* EXTRACTED ENTRIES
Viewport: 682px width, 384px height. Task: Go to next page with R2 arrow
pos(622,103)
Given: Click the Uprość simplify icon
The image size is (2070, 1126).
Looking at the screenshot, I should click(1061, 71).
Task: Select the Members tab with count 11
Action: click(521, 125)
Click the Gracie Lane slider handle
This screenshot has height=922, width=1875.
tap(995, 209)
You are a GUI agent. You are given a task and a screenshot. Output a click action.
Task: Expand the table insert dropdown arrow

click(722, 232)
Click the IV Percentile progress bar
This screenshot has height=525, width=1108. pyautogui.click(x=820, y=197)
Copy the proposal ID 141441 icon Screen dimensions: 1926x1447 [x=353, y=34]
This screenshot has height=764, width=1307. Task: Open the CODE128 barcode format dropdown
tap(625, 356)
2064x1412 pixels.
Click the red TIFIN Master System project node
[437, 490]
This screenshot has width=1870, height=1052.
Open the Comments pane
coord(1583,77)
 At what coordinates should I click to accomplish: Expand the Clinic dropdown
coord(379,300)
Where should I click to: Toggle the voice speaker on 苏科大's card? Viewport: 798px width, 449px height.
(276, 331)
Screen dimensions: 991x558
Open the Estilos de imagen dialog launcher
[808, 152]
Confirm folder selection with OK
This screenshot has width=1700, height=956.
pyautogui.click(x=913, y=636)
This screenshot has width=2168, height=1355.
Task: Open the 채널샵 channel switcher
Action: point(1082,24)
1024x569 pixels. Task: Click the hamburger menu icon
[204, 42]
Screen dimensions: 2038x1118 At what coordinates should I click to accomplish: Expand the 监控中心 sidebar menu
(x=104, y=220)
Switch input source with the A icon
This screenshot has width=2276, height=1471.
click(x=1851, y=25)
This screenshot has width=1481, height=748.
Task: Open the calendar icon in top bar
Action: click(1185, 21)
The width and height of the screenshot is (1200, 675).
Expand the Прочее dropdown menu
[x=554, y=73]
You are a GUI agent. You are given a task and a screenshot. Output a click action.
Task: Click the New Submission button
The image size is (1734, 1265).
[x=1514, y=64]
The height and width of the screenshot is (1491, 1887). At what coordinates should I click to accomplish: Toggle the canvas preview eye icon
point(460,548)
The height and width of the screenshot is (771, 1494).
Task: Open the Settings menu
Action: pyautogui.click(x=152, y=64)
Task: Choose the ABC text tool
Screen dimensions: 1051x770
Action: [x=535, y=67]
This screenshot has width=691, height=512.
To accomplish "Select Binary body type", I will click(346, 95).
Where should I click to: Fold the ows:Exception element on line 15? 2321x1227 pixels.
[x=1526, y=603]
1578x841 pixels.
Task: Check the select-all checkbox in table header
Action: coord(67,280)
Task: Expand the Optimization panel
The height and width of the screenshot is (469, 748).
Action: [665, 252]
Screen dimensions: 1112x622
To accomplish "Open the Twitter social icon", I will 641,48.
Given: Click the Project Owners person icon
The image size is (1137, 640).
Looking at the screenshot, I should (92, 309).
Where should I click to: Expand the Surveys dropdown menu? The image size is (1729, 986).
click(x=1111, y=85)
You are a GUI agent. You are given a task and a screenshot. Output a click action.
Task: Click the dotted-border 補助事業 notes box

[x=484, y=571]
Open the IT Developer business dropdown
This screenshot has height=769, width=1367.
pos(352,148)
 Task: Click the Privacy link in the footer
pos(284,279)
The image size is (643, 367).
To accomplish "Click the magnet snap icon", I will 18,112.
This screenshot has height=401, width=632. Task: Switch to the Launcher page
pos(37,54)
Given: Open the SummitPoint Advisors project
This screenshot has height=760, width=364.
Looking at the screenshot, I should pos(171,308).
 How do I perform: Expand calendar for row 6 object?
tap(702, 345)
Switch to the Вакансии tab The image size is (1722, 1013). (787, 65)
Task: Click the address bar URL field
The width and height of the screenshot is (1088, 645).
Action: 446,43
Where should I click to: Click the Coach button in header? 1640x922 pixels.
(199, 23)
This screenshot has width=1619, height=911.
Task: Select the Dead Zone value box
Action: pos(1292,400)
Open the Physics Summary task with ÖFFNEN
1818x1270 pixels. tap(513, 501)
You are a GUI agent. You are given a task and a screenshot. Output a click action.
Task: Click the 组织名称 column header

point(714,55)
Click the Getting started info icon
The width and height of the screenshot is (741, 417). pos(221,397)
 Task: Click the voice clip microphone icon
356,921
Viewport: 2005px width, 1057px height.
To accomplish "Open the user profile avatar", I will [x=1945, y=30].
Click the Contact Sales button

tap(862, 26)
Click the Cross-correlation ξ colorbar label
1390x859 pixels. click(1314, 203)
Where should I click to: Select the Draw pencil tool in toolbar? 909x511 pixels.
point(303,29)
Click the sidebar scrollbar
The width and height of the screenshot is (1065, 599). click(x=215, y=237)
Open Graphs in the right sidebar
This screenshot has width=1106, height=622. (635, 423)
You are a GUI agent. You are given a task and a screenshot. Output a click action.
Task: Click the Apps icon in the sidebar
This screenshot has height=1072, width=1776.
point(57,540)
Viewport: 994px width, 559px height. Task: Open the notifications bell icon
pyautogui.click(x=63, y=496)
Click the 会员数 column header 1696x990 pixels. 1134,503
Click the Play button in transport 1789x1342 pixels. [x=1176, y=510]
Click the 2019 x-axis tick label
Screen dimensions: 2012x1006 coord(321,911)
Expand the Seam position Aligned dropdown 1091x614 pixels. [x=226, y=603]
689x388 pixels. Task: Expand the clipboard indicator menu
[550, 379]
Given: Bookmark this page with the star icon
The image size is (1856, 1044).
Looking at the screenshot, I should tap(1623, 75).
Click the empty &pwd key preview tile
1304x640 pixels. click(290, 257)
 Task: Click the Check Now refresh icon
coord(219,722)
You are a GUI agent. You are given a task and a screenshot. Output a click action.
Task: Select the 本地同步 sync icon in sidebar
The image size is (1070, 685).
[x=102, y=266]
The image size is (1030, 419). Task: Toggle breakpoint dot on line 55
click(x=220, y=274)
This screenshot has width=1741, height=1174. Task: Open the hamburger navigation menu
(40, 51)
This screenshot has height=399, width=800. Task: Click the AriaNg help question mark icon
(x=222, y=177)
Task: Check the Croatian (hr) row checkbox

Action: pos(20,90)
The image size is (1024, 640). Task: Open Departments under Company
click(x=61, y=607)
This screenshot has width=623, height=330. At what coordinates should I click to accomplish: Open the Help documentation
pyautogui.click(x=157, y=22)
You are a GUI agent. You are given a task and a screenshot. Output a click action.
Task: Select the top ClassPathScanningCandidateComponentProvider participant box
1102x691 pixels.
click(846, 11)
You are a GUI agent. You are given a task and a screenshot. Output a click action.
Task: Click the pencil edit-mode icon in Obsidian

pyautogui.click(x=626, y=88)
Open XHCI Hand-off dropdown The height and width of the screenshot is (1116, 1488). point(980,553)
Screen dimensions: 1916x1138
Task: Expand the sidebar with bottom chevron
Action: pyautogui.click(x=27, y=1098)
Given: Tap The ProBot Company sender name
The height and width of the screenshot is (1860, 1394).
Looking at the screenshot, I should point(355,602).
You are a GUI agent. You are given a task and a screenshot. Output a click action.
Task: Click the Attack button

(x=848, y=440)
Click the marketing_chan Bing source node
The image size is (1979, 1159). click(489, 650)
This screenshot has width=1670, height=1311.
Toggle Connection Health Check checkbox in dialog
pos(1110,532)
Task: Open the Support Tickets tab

* TASK DETAILS
Retrieve each line from the records above where the word "will" occurs.

* SOLUTION TO THE PROBLEM
To accomplish "Select Binary body type", I will click(346, 95).
To accomplish "Open the Twitter social icon", I will 641,48.
To accomplish "Click the magnet snap icon", I will 18,112.
To accomplish "Open the user profile avatar", I will [x=1945, y=30].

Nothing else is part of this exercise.